TASK BRIEF: The response should consist of the data below, copied exactly, with no pictures in it.
(Beginning of DATA FOR THIS TASK)
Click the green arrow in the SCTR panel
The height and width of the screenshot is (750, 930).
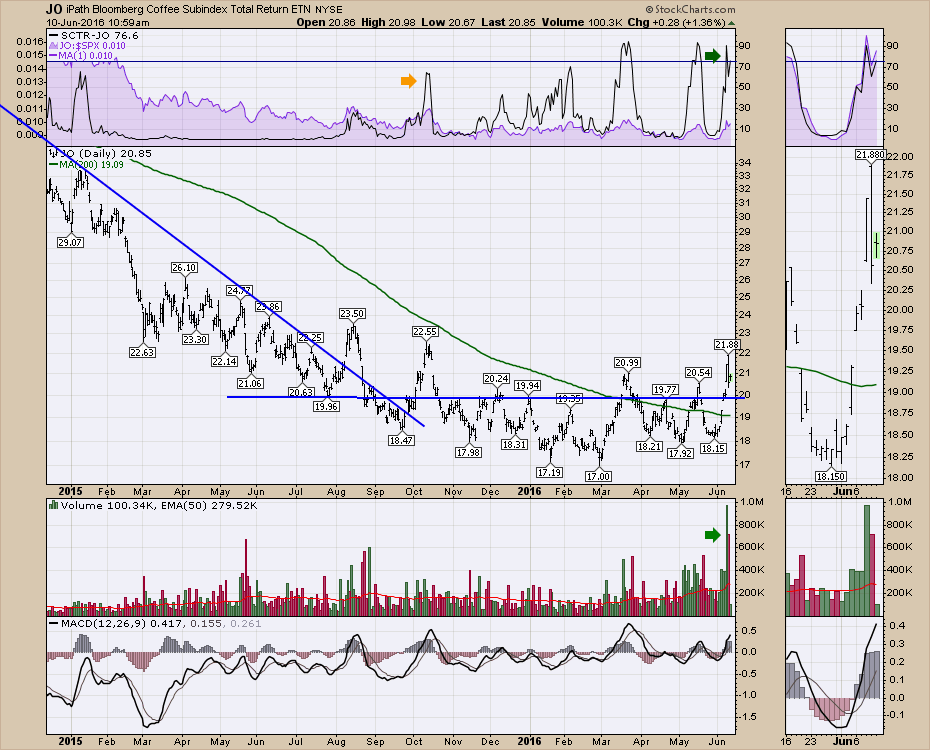[712, 56]
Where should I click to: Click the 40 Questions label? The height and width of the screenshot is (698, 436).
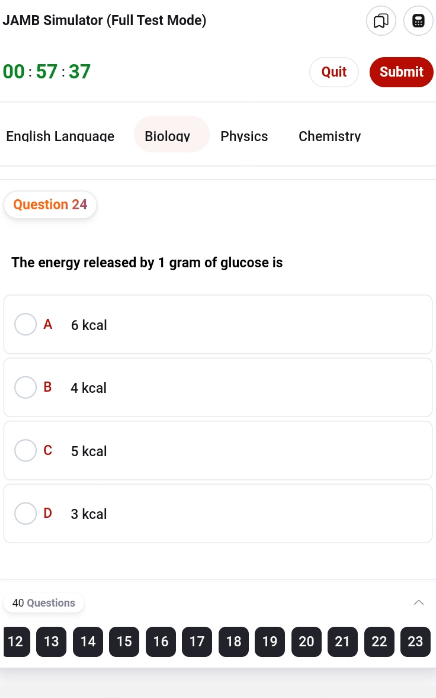pos(44,603)
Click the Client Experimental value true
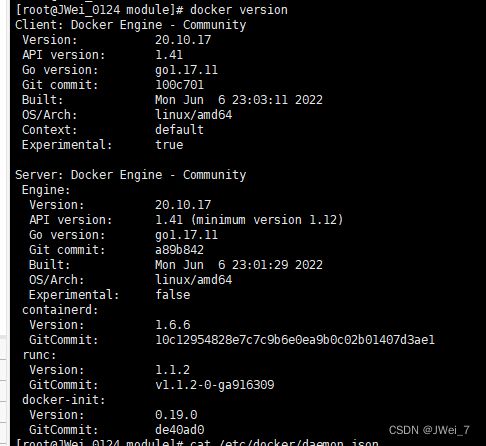 [x=169, y=145]
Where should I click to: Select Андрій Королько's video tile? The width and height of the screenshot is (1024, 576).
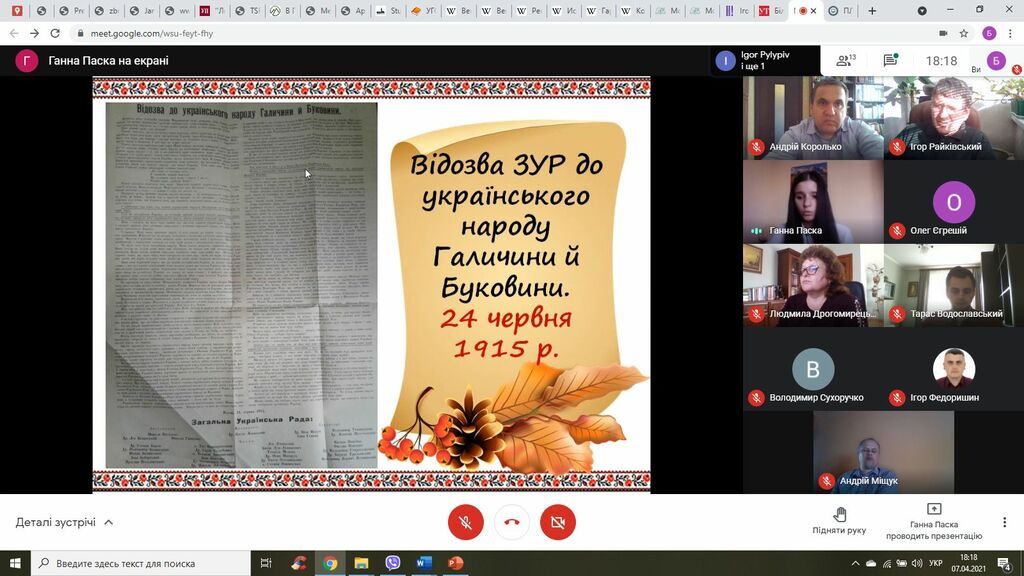(813, 117)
(End of DATA FOR THIS TASK)
TASK SOLUTION:
Click the green arrow in the SCTR panel
The height and width of the screenshot is (750, 930).
[712, 56]
Where should I click to: Click the 40 Questions label? The height and width of the screenshot is (698, 436).
pos(44,603)
Click the Client Experimental value true
 [x=169, y=145]
Where should I click to: Select Андрій Королько's video tile? The width and height of the screenshot is (1024, 576).
(813, 117)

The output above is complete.